I was admitted into the two programs concurrently and I completed my first year of law school before taking any classes in the School of Library and Information Science (SILS). That year is mandated by the American Bar Association and covers the following topics: Civil Procedure, Criminal Law, Constitutional Law, Contracts, Legal Research, Property, and Torts. Administratively, I had to defer my admissions to SILS for a year while finishing my first year in the School of Law. Then, in fall semester of my second year, I was all SILS all the time. In the last two and a half years of graduate school it has been a mix of classes between the two programs. Unlike our classmates in either of the programs, our program is a lot more rigid with specific classes. On top of the normal requirements from both schools, we are required to take Copyright Law, Intellectual Property Law, Advanced Legal Research, and Cyberspace Law Seminar in the law school. In the library school, our additional required classes are Information Ethics, Government Documents, and Law Libraries and Legal Information. The entire list of classes is available here.  Anne Klinefelter, the Director of the Kathrine R. Everett Law Library, is the advisor for the dual degree programs.
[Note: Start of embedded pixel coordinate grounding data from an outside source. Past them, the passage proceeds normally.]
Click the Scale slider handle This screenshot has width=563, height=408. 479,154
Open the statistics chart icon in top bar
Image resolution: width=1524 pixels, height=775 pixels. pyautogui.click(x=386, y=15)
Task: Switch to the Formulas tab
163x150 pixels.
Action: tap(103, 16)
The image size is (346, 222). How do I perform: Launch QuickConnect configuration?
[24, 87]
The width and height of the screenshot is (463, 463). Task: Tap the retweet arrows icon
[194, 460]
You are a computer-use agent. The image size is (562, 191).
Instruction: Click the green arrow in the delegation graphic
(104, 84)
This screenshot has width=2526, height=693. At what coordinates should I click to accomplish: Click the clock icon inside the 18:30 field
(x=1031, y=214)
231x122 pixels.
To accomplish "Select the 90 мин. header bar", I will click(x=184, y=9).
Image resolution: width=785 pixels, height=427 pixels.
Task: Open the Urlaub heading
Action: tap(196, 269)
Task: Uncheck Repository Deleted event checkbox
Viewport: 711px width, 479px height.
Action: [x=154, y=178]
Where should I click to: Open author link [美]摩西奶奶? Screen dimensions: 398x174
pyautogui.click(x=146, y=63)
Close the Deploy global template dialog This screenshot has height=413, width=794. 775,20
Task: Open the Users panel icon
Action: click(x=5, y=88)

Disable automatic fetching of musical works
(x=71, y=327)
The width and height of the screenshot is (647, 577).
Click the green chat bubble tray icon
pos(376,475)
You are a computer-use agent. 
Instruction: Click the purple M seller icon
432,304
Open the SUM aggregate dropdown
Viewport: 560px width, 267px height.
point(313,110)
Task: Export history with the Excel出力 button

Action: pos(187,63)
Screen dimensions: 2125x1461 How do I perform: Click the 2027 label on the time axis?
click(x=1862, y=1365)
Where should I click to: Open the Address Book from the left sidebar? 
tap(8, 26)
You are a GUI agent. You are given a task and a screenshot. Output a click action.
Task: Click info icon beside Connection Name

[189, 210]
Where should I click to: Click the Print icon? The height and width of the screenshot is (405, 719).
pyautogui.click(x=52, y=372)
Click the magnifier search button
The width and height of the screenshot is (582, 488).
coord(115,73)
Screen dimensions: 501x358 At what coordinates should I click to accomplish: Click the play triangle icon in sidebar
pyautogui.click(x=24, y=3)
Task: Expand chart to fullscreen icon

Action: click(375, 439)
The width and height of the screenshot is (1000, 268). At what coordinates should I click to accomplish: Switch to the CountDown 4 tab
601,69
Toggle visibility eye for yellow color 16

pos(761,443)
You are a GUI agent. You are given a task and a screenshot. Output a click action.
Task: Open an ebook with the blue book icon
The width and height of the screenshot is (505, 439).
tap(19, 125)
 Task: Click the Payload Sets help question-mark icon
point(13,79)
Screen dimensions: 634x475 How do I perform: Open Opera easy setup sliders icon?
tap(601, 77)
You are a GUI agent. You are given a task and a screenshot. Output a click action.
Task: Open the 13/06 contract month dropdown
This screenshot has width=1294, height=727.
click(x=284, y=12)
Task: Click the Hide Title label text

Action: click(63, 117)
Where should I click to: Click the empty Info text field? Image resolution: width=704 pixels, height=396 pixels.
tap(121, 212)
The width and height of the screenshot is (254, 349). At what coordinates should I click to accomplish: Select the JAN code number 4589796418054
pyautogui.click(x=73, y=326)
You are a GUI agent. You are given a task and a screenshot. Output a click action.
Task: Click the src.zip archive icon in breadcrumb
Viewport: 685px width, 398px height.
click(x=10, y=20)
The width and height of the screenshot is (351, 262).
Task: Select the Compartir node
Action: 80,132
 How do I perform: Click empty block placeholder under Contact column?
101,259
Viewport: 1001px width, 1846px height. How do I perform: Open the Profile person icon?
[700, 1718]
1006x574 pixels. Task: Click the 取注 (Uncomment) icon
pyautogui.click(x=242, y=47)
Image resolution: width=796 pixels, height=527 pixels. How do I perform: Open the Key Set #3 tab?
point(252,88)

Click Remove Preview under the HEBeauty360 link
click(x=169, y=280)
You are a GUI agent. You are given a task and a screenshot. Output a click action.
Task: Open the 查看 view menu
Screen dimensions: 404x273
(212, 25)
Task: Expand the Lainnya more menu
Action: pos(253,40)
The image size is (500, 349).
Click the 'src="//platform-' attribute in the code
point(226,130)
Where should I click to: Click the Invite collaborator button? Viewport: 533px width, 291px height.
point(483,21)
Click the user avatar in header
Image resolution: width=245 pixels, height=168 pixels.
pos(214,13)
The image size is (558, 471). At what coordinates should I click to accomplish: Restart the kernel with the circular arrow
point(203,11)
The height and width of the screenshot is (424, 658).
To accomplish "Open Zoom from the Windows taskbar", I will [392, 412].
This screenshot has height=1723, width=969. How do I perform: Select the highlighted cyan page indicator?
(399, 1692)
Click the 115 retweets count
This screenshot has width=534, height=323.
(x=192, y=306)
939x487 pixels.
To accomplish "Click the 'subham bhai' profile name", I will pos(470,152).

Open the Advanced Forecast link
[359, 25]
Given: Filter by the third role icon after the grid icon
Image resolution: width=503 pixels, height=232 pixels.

By doing the two programs together I had a year less of graduate education. Traditionally, the law degree is three years and the library degree is two years, but doing the joint program at UNC, the two degrees are completed in a total of 4 years. When I graduate, I will graduate with a JD from the School of Law and an MSLS from the School of Information and Library Science.

Anne Gilliland in the Scholarly Communications Office also has her law degree and Master of Science in Library Science. So, for us, when we’re asked to #RepOurMajor, we have to ask, which one?